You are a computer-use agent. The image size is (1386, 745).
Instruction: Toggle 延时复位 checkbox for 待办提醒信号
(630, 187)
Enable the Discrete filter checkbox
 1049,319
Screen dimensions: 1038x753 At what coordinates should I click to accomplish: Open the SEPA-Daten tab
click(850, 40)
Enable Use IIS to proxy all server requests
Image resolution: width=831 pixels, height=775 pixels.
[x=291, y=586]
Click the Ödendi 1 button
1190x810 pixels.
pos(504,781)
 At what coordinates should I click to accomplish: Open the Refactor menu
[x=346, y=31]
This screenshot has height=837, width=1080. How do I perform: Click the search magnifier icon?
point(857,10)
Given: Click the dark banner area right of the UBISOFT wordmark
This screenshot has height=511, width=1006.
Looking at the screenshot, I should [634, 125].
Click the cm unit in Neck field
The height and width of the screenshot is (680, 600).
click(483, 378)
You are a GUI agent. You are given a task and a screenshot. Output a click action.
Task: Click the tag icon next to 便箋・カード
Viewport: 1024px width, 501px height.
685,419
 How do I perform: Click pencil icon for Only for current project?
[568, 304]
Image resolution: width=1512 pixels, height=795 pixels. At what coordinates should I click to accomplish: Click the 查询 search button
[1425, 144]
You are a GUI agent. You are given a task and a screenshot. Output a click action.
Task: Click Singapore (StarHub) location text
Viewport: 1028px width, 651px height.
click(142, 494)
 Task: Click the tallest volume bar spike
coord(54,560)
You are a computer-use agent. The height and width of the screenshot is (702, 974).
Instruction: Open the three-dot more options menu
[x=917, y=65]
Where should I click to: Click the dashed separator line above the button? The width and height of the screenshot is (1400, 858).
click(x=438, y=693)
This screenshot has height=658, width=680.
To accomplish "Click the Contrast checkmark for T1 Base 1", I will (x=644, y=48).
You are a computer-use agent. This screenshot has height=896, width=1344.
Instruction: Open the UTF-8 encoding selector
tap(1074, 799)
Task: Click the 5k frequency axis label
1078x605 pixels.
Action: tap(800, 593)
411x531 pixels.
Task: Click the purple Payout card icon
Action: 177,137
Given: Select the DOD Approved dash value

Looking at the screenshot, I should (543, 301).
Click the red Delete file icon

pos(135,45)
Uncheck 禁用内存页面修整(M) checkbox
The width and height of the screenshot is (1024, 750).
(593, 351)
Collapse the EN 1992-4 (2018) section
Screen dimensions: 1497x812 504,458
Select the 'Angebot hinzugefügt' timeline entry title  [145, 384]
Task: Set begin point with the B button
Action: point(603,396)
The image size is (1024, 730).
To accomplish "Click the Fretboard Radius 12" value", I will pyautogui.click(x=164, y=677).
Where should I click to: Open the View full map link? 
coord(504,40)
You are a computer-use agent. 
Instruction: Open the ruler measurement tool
────
__EXERCISE DESCRIPTION__
Could you produce an exact copy of the whole listing?

__ANSWER FOR THE TASK__
You are a computer-use agent. The image size is (1386, 745).
Instruction: Toggle 延时复位 checkbox for 待办提醒信号
(630, 187)
Enable the Discrete filter checkbox
 1049,319
Screen dimensions: 1038x753 At what coordinates should I click to accomplish: Open the SEPA-Daten tab
click(850, 40)
Enable Use IIS to proxy all server requests
Image resolution: width=831 pixels, height=775 pixels.
[x=291, y=586]
Click the Ödendi 1 button
1190x810 pixels.
pos(504,781)
 At what coordinates should I click to accomplish: Open the Refactor menu
[x=346, y=31]
This screenshot has height=837, width=1080. How do I perform: Click the search magnifier icon?
point(857,10)
Given: Click the dark banner area right of the UBISOFT wordmark
This screenshot has height=511, width=1006.
Looking at the screenshot, I should [634, 125].
Click the cm unit in Neck field
The height and width of the screenshot is (680, 600).
click(483, 378)
You are a GUI agent. You are given a task and a screenshot. Output a click action.
Task: Click the tag icon next to 便箋・カード
Viewport: 1024px width, 501px height.
685,419
 How do I perform: Click pencil icon for Only for current project?
[568, 304]
Image resolution: width=1512 pixels, height=795 pixels. At what coordinates should I click to accomplish: Click the 查询 search button
[1425, 144]
You are a GUI agent. You are given a task and a screenshot. Output a click action.
Task: Click Singapore (StarHub) location text
Viewport: 1028px width, 651px height.
click(142, 494)
 Task: Click the tallest volume bar spike
coord(54,560)
You are a computer-use agent. The height and width of the screenshot is (702, 974).
Instruction: Open the three-dot more options menu
[x=917, y=65]
Where should I click to: Click the dashed separator line above the button? The width and height of the screenshot is (1400, 858).
click(x=438, y=693)
This screenshot has height=658, width=680.
To accomplish "Click the Contrast checkmark for T1 Base 1", I will (x=644, y=48).
You are a computer-use agent. This screenshot has height=896, width=1344.
Instruction: Open the UTF-8 encoding selector
tap(1074, 799)
Task: Click the 5k frequency axis label
1078x605 pixels.
Action: tap(800, 593)
411x531 pixels.
Task: Click the purple Payout card icon
Action: 177,137
Given: Select the DOD Approved dash value

Looking at the screenshot, I should (543, 301).
Click the red Delete file icon

pos(135,45)
Uncheck 禁用内存页面修整(M) checkbox
The width and height of the screenshot is (1024, 750).
(593, 351)
Collapse the EN 1992-4 (2018) section
Screen dimensions: 1497x812 504,458
Select the 'Angebot hinzugefügt' timeline entry title  [145, 384]
Task: Set begin point with the B button
Action: point(603,396)
The image size is (1024, 730).
To accomplish "Click the Fretboard Radius 12" value", I will pyautogui.click(x=164, y=677).
Where should I click to: Open the View full map link? 
coord(504,40)
You are a computer-use agent. 
Instruction: Open the ruler measurement tool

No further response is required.